- ASSIGNMENT -
Transcribe exactly the stretch of lines beginning at the one containing "This screenshot has width=1080, height=803." and closing with the last line of the entries below. Omit images.

- DATA EXTRACT -
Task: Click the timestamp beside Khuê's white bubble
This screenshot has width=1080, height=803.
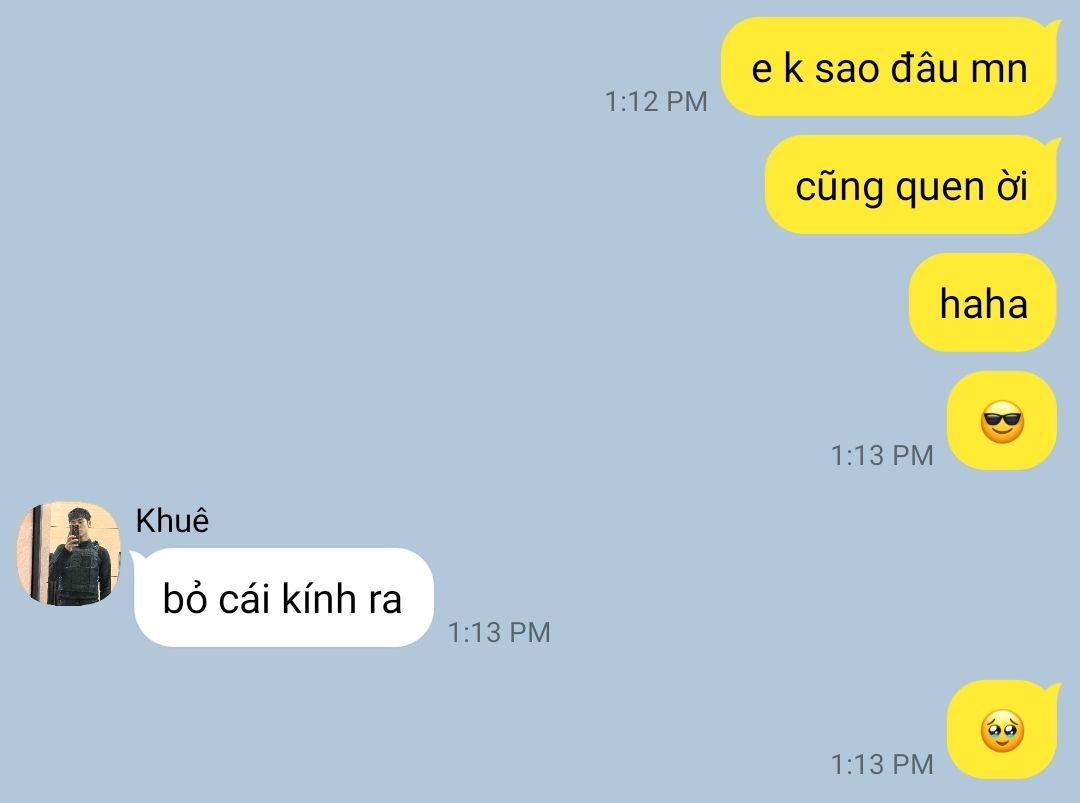Action: coord(499,632)
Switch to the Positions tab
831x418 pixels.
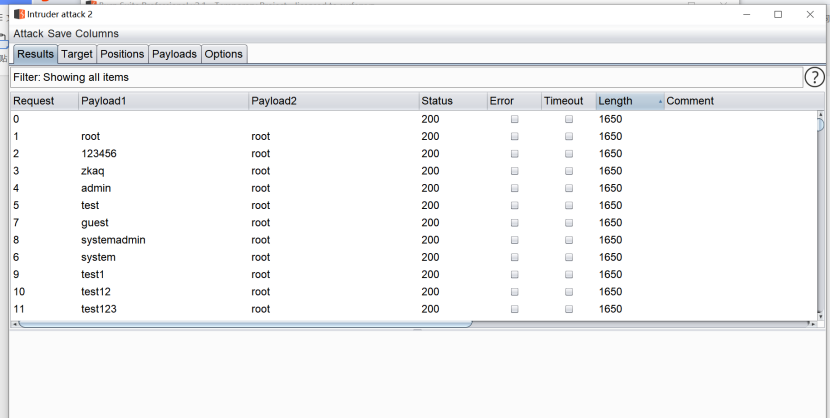122,54
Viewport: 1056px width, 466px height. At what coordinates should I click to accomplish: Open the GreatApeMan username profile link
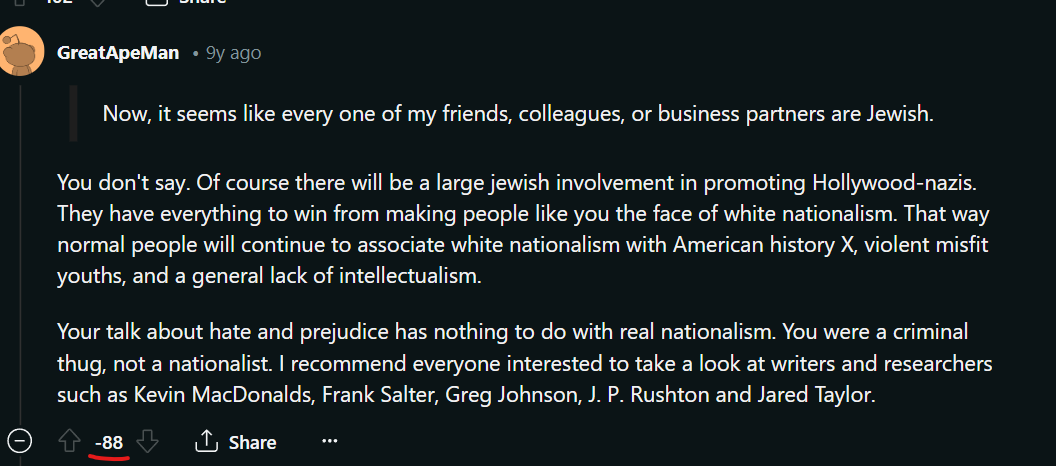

- ANSWER BOX -
This screenshot has width=1080, height=803.
Action: coord(499,632)
Switch to the Positions tab
831x418 pixels.
122,54
Viewport: 1056px width, 466px height. At what coordinates should I click to accomplish: Open the GreatApeMan username profile link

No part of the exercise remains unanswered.